━━━ Available data
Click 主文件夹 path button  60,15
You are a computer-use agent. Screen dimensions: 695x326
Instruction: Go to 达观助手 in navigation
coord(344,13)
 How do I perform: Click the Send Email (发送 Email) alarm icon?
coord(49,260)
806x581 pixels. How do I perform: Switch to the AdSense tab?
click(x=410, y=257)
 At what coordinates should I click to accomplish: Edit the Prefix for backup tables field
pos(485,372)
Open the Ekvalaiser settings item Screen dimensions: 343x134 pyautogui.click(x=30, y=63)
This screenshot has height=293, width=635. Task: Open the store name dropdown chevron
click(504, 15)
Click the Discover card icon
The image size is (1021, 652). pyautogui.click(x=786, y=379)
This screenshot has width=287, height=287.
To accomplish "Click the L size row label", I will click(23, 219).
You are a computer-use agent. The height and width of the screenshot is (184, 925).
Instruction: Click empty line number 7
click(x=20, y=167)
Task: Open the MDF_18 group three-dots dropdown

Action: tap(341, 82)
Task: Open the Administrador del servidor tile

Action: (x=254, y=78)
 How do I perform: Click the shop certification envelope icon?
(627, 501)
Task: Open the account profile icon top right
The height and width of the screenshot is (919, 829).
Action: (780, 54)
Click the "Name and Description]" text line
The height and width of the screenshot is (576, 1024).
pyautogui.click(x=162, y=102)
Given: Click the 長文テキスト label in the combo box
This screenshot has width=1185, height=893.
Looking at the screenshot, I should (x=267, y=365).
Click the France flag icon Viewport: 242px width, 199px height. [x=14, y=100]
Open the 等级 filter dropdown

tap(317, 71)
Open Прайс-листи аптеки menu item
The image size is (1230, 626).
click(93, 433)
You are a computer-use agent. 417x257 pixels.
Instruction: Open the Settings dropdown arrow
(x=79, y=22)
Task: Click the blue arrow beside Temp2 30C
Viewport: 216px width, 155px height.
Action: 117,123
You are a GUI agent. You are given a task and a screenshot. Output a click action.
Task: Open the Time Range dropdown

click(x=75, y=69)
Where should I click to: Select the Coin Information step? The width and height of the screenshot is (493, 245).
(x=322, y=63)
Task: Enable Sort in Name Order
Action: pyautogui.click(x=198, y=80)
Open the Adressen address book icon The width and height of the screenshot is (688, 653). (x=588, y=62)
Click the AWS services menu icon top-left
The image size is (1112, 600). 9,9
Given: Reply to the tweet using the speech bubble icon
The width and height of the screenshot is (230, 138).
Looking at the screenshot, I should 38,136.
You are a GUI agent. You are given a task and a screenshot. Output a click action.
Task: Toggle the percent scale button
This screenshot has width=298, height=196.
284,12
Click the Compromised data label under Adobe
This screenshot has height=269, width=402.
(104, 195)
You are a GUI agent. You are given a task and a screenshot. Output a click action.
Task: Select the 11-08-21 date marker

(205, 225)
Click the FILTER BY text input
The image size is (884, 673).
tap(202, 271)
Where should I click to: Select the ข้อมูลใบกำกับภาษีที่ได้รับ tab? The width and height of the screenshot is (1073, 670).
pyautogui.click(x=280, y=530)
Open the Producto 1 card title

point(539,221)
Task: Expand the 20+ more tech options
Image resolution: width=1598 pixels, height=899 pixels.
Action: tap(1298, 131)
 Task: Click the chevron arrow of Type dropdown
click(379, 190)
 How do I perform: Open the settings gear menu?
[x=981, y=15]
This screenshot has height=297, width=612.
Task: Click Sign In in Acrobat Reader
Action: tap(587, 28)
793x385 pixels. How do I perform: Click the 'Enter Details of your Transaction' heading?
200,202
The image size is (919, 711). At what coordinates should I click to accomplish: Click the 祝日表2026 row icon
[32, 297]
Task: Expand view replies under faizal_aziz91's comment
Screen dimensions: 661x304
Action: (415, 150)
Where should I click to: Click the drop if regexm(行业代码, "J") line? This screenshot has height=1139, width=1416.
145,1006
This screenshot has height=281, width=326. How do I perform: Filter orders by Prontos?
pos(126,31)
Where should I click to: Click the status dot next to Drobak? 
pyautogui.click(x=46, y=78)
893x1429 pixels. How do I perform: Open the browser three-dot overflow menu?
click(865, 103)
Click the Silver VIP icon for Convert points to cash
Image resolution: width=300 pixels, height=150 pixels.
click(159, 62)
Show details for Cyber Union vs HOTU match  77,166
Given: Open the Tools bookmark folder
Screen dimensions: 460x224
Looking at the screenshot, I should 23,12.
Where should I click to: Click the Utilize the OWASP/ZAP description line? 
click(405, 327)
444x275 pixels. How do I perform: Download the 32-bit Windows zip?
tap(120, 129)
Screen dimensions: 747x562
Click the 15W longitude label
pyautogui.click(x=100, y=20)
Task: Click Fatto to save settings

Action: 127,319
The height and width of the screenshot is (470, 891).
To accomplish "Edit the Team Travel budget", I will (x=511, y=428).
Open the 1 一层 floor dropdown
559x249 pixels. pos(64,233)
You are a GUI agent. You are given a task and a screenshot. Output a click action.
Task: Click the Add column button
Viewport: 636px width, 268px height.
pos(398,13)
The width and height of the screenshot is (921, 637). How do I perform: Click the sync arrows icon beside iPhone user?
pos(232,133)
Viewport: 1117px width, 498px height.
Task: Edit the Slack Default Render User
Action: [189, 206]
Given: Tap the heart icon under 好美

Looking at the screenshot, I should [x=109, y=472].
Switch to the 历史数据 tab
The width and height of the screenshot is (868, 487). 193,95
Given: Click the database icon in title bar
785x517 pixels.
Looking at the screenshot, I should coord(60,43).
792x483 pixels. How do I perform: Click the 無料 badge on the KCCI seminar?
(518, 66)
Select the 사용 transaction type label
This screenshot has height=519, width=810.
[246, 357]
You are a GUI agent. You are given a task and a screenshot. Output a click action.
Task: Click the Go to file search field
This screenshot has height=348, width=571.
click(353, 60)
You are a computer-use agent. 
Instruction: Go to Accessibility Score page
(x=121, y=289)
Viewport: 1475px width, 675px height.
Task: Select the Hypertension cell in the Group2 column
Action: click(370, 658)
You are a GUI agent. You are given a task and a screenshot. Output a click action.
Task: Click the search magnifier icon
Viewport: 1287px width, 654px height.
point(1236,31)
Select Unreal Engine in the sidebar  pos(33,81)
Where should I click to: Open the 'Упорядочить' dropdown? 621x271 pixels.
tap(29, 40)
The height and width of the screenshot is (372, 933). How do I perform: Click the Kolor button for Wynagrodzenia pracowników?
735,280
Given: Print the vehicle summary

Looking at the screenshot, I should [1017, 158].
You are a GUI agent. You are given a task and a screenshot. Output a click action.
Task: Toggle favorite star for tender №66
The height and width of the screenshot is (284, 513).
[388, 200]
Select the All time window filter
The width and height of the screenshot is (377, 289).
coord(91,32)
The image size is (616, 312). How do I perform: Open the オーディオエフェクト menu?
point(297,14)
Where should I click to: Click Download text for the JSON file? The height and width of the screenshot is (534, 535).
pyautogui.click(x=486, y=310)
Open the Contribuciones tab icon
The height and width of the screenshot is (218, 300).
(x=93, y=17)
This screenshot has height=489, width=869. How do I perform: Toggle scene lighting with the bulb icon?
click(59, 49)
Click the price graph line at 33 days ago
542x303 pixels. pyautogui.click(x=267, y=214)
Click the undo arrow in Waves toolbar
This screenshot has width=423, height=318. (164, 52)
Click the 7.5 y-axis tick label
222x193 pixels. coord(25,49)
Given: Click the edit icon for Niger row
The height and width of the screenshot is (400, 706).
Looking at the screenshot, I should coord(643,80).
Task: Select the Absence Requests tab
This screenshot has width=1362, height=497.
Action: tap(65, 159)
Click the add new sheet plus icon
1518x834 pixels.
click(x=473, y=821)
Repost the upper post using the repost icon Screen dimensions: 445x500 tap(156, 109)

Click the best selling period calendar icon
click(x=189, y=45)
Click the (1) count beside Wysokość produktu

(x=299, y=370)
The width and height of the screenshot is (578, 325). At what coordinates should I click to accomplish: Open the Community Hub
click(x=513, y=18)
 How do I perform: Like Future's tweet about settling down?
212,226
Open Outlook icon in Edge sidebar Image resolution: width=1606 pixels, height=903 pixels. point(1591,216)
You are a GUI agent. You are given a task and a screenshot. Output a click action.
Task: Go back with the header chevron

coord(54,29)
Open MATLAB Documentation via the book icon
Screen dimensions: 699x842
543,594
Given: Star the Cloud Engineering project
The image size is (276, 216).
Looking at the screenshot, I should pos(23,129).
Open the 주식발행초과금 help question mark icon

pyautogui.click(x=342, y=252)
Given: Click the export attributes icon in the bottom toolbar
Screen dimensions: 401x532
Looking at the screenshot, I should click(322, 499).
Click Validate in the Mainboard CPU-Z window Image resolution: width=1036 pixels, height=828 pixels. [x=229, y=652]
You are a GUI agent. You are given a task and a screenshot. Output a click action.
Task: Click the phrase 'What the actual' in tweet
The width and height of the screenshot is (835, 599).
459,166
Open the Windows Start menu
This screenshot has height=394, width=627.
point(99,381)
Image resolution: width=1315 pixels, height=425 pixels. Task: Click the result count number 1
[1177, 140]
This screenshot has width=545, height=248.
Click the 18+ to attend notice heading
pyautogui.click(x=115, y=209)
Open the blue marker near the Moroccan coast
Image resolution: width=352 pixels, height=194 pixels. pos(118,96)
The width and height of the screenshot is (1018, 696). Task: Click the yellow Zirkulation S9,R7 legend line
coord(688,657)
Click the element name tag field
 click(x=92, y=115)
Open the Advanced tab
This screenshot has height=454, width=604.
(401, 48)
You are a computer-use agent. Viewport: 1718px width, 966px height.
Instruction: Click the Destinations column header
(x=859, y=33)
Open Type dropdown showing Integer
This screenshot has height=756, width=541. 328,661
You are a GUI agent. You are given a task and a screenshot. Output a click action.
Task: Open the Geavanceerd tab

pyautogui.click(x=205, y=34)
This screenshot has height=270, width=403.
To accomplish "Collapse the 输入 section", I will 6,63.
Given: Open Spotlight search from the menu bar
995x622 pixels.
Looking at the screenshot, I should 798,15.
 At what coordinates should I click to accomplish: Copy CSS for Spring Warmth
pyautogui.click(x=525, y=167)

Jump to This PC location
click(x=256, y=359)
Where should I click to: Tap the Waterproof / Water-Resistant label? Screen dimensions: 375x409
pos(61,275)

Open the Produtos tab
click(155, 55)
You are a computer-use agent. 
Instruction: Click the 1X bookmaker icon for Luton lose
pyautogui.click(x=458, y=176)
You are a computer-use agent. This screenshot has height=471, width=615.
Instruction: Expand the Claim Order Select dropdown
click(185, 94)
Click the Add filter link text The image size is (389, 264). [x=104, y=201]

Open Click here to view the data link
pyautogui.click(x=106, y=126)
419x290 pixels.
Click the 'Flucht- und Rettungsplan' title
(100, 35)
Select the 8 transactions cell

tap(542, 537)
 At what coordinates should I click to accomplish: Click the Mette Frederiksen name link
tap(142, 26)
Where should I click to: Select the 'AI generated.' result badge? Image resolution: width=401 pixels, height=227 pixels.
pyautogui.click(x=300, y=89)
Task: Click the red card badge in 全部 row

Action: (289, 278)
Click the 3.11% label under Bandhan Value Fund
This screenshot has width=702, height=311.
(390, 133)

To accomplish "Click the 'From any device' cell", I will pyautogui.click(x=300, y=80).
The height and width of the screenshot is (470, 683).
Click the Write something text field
━━━━━━
# [Task requirements]
Where a line in the records above contains the string "sidebar", return that line.

# [Task answer]
Select Unreal Engine in the sidebar  pos(33,81)
Open Outlook icon in Edge sidebar Image resolution: width=1606 pixels, height=903 pixels. point(1591,216)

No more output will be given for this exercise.